(WORK INSTRUCTIONS)
Copy each line of the material beneath that holds the word "post".

(RECORDS FOR THE EXERCISE)
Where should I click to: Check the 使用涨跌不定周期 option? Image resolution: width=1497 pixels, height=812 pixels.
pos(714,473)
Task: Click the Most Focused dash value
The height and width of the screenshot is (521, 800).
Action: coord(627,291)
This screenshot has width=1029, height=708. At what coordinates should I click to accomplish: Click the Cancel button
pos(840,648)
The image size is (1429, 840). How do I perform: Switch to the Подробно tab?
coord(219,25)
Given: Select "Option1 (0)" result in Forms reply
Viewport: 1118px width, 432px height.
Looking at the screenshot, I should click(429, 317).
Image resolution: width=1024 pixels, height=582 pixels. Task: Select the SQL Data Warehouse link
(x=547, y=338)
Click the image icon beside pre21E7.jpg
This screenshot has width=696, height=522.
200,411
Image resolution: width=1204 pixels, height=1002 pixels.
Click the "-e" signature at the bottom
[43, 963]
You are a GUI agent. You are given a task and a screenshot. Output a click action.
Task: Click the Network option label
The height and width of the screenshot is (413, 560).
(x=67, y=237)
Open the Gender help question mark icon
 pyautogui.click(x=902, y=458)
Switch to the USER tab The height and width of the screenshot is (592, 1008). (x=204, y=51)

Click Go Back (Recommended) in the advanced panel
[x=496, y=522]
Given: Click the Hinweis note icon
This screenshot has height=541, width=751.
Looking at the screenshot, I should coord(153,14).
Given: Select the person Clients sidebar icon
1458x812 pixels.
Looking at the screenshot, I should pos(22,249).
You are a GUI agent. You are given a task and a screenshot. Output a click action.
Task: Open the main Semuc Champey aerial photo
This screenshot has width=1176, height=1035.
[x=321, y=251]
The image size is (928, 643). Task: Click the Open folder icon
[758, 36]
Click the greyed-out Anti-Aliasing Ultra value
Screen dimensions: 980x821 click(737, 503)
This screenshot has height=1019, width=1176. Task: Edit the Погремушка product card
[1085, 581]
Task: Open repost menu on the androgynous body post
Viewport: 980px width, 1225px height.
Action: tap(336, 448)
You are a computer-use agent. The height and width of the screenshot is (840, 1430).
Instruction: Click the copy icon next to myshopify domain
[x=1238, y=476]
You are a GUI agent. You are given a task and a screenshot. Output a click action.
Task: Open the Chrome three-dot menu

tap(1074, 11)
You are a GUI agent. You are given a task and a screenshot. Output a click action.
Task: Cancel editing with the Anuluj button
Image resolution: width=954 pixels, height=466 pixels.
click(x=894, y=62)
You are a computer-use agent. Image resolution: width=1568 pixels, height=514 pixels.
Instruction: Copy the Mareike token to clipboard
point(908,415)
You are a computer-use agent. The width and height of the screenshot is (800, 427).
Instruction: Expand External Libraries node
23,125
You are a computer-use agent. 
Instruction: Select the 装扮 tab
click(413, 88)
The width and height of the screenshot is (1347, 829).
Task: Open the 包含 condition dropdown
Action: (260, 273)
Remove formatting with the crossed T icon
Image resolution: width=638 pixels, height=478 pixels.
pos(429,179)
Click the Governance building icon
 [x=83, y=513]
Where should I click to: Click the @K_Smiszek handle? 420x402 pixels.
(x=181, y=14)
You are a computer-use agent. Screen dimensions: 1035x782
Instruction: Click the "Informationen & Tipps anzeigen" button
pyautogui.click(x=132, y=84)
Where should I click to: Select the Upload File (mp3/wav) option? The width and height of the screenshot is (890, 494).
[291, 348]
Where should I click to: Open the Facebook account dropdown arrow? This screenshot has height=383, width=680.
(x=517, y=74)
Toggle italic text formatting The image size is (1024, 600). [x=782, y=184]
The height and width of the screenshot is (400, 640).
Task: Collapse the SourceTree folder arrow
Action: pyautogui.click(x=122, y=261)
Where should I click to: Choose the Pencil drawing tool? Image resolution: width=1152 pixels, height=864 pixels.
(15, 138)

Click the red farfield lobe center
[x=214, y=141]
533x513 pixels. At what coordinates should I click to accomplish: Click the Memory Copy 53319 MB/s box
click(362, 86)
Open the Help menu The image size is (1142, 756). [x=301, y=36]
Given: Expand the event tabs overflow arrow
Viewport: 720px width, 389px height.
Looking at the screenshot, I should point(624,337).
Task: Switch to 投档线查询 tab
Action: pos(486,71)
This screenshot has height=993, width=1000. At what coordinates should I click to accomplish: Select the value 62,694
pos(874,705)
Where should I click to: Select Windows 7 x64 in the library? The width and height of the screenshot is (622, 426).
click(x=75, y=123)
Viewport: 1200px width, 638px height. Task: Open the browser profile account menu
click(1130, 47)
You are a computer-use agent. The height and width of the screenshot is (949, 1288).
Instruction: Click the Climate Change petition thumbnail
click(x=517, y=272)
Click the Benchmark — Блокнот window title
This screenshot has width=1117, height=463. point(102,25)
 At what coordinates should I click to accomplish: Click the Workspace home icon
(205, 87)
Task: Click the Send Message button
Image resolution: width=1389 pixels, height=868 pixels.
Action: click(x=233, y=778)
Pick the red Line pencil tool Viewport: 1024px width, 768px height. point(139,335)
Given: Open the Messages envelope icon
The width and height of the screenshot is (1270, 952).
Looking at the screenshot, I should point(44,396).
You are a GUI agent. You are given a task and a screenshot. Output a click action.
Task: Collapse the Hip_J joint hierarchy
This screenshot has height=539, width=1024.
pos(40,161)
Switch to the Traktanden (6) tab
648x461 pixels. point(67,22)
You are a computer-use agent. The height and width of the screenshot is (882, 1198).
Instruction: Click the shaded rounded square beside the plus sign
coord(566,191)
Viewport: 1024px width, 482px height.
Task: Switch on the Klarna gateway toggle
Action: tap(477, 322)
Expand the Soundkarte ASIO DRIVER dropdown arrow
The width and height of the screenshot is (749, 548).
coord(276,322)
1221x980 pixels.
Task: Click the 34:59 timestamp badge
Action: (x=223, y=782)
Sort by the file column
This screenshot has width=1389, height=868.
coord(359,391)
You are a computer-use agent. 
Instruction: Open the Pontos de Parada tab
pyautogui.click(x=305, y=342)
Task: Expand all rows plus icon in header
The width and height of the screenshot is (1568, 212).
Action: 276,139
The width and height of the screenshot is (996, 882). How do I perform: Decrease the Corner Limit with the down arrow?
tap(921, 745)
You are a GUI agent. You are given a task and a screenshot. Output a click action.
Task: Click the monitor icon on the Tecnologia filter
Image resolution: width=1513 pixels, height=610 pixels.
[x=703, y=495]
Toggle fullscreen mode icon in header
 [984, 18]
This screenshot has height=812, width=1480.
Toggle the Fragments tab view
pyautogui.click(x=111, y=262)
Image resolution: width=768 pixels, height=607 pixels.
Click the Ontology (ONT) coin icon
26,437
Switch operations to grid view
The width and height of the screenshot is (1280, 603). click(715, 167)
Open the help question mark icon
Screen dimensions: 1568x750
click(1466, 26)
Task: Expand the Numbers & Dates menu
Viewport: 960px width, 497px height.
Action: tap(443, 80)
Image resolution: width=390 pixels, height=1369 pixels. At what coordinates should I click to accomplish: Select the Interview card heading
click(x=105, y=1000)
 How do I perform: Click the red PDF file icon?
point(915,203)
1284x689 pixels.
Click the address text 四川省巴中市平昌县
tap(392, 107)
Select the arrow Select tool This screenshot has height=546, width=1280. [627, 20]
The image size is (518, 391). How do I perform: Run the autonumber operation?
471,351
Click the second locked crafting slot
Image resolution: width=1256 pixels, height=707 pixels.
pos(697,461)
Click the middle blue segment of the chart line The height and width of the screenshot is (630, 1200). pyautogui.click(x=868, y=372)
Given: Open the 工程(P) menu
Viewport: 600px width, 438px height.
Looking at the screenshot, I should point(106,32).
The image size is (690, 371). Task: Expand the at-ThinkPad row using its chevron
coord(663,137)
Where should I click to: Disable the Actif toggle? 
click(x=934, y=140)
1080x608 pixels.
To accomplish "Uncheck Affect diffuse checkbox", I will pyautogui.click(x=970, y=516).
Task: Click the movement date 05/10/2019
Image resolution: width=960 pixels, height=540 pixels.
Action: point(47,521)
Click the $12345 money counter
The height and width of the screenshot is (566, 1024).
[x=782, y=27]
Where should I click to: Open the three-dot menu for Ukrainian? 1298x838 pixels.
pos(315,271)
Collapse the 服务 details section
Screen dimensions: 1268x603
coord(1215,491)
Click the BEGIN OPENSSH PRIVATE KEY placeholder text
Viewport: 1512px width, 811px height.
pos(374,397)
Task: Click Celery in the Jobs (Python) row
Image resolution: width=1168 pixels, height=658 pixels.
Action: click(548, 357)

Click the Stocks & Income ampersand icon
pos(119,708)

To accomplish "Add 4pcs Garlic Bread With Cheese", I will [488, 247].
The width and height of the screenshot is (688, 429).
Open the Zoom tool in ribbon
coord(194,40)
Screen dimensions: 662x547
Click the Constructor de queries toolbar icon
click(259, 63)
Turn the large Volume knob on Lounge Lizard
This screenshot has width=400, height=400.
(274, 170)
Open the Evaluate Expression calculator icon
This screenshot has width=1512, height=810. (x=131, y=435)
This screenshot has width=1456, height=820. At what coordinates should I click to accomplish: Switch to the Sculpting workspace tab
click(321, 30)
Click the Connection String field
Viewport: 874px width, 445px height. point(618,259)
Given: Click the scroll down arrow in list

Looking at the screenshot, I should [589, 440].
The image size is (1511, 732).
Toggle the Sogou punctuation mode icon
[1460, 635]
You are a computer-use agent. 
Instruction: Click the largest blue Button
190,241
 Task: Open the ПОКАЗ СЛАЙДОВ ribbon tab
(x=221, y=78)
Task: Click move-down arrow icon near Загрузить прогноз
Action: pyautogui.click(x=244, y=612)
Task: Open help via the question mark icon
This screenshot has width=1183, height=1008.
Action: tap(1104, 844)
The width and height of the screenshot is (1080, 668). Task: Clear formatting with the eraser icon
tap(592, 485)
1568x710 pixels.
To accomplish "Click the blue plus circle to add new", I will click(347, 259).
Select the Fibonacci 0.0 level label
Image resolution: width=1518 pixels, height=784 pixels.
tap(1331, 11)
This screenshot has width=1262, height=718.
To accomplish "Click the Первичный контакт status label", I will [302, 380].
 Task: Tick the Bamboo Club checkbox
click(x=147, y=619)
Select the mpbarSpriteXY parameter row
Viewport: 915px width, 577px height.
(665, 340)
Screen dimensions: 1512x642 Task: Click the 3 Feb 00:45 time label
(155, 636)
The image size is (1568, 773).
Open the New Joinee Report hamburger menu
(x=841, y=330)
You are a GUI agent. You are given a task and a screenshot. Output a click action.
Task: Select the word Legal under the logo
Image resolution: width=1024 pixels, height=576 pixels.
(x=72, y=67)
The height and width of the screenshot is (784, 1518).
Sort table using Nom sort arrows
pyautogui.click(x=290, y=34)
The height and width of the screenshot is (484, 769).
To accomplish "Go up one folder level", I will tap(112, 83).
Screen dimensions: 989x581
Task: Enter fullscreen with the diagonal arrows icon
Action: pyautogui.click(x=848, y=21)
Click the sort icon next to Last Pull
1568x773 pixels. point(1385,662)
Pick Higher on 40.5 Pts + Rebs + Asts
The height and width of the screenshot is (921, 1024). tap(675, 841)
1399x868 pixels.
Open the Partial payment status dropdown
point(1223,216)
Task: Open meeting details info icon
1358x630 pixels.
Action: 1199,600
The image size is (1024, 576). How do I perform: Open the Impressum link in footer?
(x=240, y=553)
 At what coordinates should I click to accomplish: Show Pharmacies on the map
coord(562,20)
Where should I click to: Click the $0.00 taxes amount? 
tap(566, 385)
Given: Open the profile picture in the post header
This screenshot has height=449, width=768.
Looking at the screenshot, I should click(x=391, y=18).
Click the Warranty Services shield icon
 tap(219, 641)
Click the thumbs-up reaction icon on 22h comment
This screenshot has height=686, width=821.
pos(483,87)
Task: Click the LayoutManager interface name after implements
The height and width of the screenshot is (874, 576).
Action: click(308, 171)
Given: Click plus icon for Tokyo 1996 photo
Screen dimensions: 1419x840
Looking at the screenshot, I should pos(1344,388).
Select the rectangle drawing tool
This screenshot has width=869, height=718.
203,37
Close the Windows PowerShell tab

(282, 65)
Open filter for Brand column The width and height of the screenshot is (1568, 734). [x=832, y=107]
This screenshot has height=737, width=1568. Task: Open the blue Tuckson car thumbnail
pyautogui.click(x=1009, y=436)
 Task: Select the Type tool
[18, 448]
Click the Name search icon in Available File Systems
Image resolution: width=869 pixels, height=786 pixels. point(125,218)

(RESULT)
Task: Open repost menu on the androgynous body post
Given: Open the profile picture in the post header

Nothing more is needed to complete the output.